O setor da construção foi responsável pela abertura de 24 mil empregos com carteira assinada no Estado de São Paulo em 2025, um crescimento de 3,1% sobre o ano anterior, de acordo com o Sinduscon-SP (Sindicato da Construção Civil do Estado de São Paulo), com dados apurados pelo FGV-Ibre com base no Novo Caged, do Ministério do Trabalho e Emprego.
Ao todo, 808 mil pessoas estão empregadas formalmente no setor, no Estado. O volume representa 27% do total de vagas de emprego da construção civil no país.
A capital paulista concentra 357 mil postos de trabalho formais no setor, um crescimento de 4,8% sobre 2024. A entidade destaca que esse crescimento supera a alta de 2024, que foi de 1,1%.

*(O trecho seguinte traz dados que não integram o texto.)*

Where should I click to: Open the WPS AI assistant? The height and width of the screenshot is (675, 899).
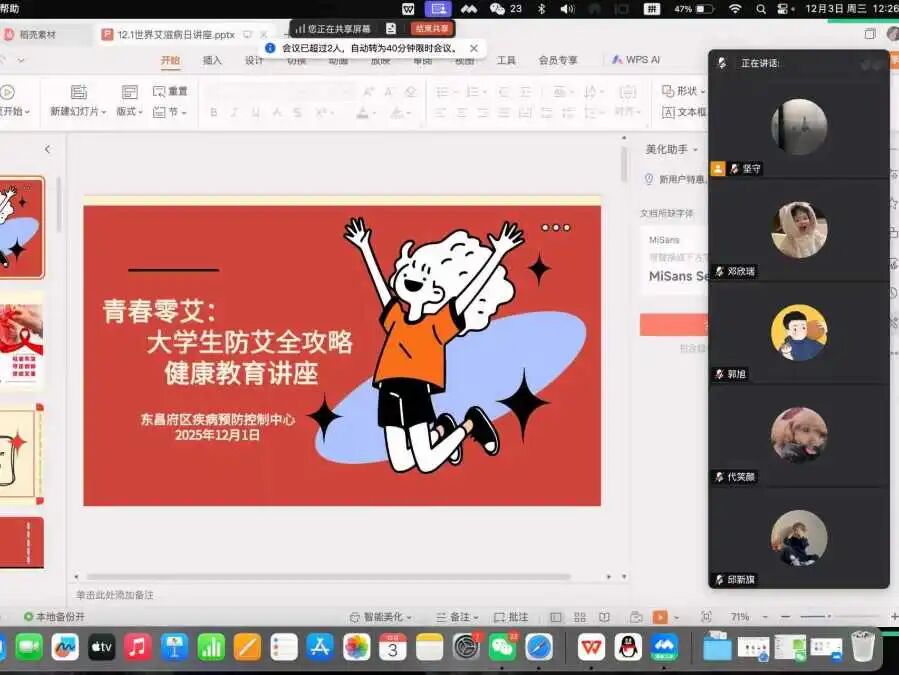point(636,60)
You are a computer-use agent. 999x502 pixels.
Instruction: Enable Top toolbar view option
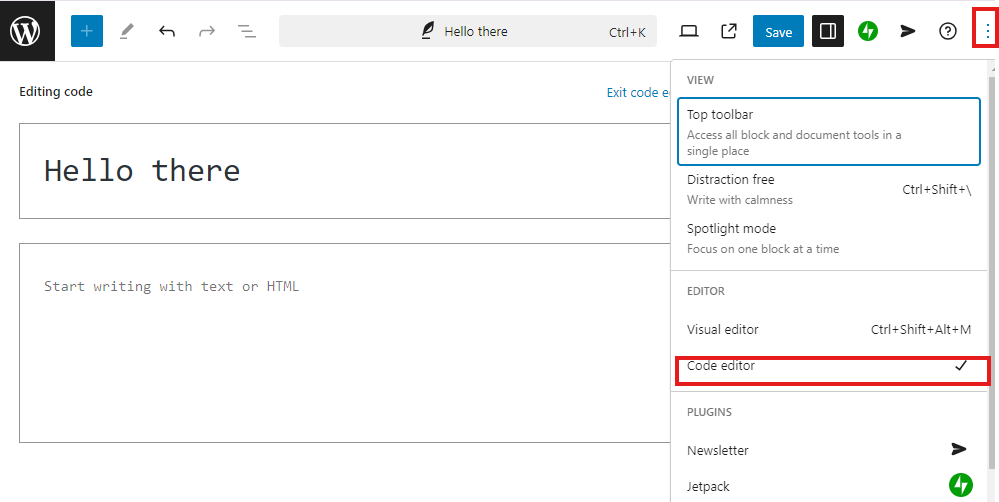pos(828,131)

A segunda cidade com maior estoque de empregos na construção é Campinas, com 99 mil trabalhadores registrados no setor, um crescimento de 2,7% sobre o ano anterior.
Sorocaba vem logo em seguida, com 95 mil empregos na construção, crescimento de 3,7% sobre 2024.

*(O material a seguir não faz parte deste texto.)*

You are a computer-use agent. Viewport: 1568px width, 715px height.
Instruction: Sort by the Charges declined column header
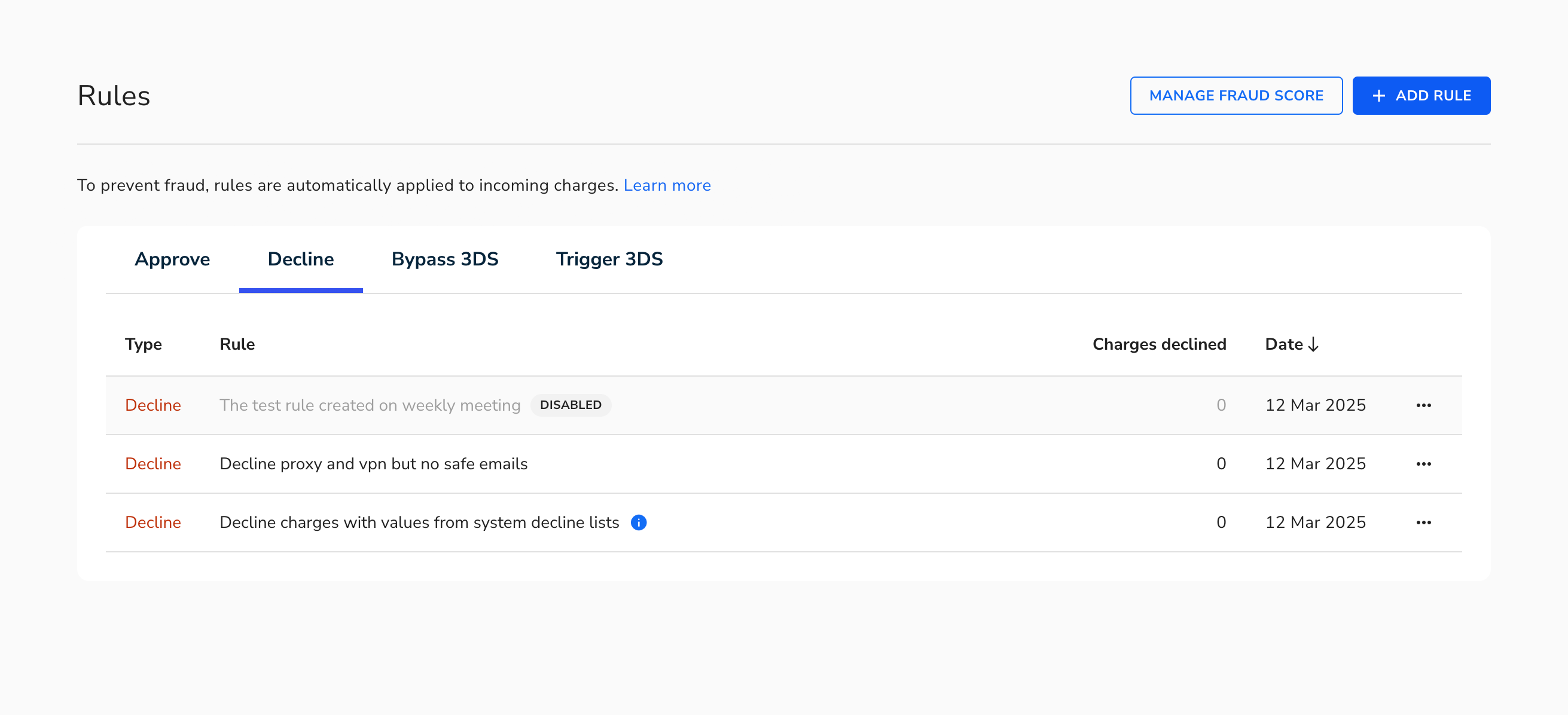click(x=1159, y=344)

Nem todas as cidades apresentaram aumento no montante de empregos no setor. Em Ribeirão Preto, 50 mil pessoas estavam empregadas na construção civil ao final de 2025, uma queda de 1,5% em um ano.
No geral, o avanço no volume de empregos foi puxado pelas áreas de serviços especializados, que engloba demolição e preparação de terreno, instalações elétricas e hidráulicas, acabamento e fundações, e pelas obras de infraestrutura, aponta o Sinduscon-SP, enquanto a área de edificações sofreu mais com desligamentos no fim do ano.
A expectativa do Sinduscon-SP é de um crescimento de 2,7% no produto interno bruto (PIB) do setor no Estado em 2026. A Câmara Brasileira da Indústria da Construção (CBIC) projeta uma alta de 2% para o segmento no país, após um desempenho estimado em 1,3% em 2025.